Он поставил коробку с насекомым на чайный столик, и мы собрались вокруг. Сложно было разглядеть тварь всю и сразу — подобно мелким уплывающим за периферию зрения колбочкам и прозрачным палочкам на глазу, которые иногда видно; эта штука имела просто превосходный навык загрунтовки себя среди окружающей среды.
Но единожды оно сбросило свой маскхалат — и мы всего на несколько секунд смогли увидеть, из чего оно состоит.
Это была розовая, лоснящаяся штука, имеющая сегментированное тело, размером с ладонь ребёнка, панцирь в чёрную крапинку. Крапинки были шестиугольными, и, как нам удалось установить, способны были разрастаться, покрывая всё тело существа целиком.
Эти же крапинки были ответственны за слияние с бэкграундом и за маскировку. По днищу насекомого шли две параллельные линии тонких ножек, заканчивающихся крючковидными отростками. У него имелась пара прозрачных мушиных крыльев, одно из которых было очевидно повреждено.
Эми спросила:
— С такими мы никогда раньше не сталкивались, полагаю?
Джон напомнил, что его черёд придумывать название.
Я сказал:
— Нет. Если только не выдумаешь какой-нибудь реально ОСМЫСЛЕННЫЙ термин.
Джон придавал реально большое значение тому, как мы называем каждую тварину и каждый феномен, который только встречаем на своей карьерной дорожке, настаивая на том, что мы должны ко всему относиться с научной точки зрения, и придумывать наименования по системе Ч.Дарвина.
На эту ПЕРВОСТЕПЕННОЙ ВАЖНОСТИ задачу в дальнейшем пришлось подзабить, бо как несмотря на Джоновы заверения насчёт его исключительной научности, он же ухитрялся выдумывать совершенно чудовищные названия, не помогавшие определению от слова «никак».
Он классифицировал то сверхъестественное похищение как «орущий клоунохер», например.
Как-то раз нам пришлось столкнуться с насекомовидным паразитом, обитающим у людей в глотке и забирающим их голос себе — Джон немедля обозвал это «хоп дабидубоп», а те чёрно-чернильные сущности со способностью подминать реальность под свои хотелки записаны у него как «ночные баребухи». Вы уже, наверное, подметили, что он в своих классификациях по степени разумности далёк от дедушки Дарвина так же, как и человек современный от макаки-резуса.
Джон серьёзно задумался перед тем, как вынести вердикт.
— Так.

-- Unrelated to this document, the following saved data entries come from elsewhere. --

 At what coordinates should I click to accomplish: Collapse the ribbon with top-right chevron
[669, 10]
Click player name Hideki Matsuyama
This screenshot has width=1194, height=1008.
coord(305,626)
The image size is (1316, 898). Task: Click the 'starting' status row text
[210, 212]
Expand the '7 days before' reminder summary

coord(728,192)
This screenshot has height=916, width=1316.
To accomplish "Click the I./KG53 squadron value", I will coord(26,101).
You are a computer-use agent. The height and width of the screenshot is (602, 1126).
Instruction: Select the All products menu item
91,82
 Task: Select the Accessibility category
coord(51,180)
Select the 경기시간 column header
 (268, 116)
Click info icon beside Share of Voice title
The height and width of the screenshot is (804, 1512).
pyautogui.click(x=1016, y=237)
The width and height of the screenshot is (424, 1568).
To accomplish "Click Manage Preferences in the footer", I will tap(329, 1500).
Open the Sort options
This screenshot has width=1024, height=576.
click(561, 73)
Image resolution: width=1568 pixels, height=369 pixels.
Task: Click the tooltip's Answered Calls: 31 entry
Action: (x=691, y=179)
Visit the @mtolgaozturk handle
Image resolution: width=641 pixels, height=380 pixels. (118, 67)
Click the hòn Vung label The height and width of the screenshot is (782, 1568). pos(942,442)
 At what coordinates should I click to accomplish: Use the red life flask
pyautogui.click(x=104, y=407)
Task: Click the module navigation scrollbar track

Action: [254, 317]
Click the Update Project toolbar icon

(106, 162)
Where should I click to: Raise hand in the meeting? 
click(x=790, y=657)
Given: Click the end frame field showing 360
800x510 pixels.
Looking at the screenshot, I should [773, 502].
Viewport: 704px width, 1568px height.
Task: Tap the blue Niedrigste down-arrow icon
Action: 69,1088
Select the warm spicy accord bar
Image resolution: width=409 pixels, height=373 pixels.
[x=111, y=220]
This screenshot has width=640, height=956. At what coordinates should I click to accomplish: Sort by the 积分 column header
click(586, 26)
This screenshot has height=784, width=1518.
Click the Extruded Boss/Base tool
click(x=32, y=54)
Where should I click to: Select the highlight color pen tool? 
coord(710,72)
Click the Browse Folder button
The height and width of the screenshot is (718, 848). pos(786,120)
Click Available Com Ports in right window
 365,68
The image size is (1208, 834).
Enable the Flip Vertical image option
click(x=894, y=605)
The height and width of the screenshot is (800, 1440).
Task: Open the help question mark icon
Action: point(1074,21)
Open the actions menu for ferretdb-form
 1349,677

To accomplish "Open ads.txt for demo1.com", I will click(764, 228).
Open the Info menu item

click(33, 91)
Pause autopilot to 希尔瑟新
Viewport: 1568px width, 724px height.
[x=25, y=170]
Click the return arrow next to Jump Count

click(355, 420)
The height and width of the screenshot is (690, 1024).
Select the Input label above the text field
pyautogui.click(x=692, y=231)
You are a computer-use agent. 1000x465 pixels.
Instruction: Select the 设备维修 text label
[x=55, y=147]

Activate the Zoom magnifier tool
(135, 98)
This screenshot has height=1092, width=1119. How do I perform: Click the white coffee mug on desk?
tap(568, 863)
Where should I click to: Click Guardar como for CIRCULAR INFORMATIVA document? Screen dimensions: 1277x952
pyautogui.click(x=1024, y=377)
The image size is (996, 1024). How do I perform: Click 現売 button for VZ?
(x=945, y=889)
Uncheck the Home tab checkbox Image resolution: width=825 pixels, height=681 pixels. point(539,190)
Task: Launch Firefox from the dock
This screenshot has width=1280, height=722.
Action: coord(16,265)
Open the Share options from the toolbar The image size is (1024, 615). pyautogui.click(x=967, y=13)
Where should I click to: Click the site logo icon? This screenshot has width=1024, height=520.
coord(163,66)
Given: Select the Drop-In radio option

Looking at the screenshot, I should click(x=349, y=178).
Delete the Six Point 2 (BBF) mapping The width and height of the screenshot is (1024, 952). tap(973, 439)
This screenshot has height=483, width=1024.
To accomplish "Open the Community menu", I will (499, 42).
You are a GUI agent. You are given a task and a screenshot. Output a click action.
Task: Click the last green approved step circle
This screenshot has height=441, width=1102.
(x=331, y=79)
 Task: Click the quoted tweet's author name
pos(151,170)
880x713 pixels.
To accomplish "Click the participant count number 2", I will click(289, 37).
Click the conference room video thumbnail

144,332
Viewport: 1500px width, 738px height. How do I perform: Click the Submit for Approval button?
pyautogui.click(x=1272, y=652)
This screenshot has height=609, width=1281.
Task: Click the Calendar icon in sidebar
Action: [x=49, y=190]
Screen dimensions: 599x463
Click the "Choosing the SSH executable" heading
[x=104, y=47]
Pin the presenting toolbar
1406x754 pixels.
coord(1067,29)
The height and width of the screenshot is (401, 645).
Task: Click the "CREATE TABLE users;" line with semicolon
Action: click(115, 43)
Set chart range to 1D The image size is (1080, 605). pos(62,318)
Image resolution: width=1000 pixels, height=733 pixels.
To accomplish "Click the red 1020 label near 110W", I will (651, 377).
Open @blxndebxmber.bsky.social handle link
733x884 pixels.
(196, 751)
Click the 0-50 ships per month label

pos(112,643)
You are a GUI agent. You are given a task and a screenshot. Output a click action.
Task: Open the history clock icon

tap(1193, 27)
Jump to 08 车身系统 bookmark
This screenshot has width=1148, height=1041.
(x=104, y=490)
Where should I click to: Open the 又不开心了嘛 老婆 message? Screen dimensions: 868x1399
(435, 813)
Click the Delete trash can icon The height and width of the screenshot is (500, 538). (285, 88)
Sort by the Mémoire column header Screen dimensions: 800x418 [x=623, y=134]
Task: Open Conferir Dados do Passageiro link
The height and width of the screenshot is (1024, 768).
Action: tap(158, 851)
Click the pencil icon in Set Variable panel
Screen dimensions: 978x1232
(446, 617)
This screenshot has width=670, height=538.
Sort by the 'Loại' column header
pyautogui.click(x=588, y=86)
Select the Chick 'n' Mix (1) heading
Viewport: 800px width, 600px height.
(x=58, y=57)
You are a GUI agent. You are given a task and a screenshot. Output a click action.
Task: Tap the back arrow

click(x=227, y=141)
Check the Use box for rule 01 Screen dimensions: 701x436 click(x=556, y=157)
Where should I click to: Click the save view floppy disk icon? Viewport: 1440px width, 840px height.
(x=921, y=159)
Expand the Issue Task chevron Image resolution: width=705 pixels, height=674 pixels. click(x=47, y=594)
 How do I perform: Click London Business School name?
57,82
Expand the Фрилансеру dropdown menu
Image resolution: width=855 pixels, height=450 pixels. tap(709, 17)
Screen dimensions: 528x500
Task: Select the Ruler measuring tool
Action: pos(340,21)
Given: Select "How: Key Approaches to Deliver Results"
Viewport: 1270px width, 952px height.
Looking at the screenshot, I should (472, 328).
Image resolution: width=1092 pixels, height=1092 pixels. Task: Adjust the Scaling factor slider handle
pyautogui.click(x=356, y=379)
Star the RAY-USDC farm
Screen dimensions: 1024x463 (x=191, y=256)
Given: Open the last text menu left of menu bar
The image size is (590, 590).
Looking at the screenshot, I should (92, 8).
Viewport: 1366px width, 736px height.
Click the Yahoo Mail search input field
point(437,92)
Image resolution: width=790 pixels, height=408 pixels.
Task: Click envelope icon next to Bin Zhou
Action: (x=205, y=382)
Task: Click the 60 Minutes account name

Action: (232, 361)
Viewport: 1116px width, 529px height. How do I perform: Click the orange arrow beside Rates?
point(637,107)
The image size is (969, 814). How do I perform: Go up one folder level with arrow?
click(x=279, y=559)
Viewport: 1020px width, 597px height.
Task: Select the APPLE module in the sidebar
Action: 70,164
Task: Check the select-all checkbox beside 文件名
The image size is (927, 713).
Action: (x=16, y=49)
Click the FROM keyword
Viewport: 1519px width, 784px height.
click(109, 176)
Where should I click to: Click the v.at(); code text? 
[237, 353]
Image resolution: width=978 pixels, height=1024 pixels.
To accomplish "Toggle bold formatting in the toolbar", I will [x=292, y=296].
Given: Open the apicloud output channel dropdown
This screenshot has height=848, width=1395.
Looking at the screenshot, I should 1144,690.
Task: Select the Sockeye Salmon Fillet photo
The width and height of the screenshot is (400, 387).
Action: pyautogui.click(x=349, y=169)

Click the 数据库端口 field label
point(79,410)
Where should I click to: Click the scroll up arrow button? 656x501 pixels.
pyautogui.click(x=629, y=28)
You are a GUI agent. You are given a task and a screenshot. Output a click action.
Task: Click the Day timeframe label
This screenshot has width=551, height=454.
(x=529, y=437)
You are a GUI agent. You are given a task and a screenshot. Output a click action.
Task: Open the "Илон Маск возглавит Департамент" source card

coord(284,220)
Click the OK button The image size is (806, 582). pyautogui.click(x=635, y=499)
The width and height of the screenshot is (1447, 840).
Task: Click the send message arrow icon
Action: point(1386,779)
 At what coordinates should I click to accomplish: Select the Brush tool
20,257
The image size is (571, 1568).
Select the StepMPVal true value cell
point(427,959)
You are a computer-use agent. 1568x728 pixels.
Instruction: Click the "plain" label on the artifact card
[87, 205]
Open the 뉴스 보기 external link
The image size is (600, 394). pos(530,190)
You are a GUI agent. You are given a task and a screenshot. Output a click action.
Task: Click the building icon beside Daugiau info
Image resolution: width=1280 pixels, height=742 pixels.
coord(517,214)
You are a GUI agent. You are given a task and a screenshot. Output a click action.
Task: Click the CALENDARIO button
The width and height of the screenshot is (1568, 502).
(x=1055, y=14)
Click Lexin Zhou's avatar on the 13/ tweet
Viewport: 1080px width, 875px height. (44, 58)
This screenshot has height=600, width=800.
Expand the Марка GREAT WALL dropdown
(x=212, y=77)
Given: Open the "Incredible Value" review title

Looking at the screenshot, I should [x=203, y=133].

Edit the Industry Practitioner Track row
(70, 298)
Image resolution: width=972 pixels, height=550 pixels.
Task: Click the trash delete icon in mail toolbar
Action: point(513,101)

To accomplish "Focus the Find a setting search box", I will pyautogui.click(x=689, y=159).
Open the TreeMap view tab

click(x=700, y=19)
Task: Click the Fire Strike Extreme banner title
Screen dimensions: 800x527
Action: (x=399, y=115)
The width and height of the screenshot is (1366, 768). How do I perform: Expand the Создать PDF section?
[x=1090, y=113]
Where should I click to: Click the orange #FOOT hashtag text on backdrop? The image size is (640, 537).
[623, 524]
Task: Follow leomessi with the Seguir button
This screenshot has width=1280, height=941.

Оно как-то сикарашно дёргается. Выглядит, как хуй. А крылышки у него насекомьи. Нарекаю тебя, о создание нихера не божье, сикарашкою, ныне, присно, во веки веков.
Эми издала усталый вздох.
Сикарашка беспорядочно и неуклюже зудела в коробке, мятые крылья, скорее всего, повредились при нашей с ним схватке, или были серьёзно пожёваны Собаком.
Придя к выводу, что моментально дать по съёбам не получится, оно уселось на дно и заправило крылья в нелётную позицию.
Я сказал:
— Ну, доктору Маркони это определённо нужно показать.
— Я попробую дозвониться.
Он вытащил нож и начал немедля прорезать себе путь сквозь скотч к контейнеру. Делал он это не от балды, а потому что, как оказалось, телефон его сидел на дне этого самого контейнера в данный момент.
Мы с Эми стыло наблюдали за тем, как Джон вспарывает слои скотча и уже начинает ковырять крышку коробки. Эми встряхнулась, будто выходя из-под гипноза и быстро ухватила Джона за запястье:
— Стой, что мы творим?
Джон остановился и осоловело поглядел на пластиковый контейнер. Я проморгался, и телефон снова стал насекомой штукой, кнопка для регулировки громкости оказалась его глазами. Оно опять попыталось улететь, тараня крышку.
Джон сказал:
— Окееей. Это было… странновато.
Я быстро ответил:
— Это не просто выглядело как телефон. Оно убедило меня в том, что телефоном и является. Вопреки общему и здравому смыслу.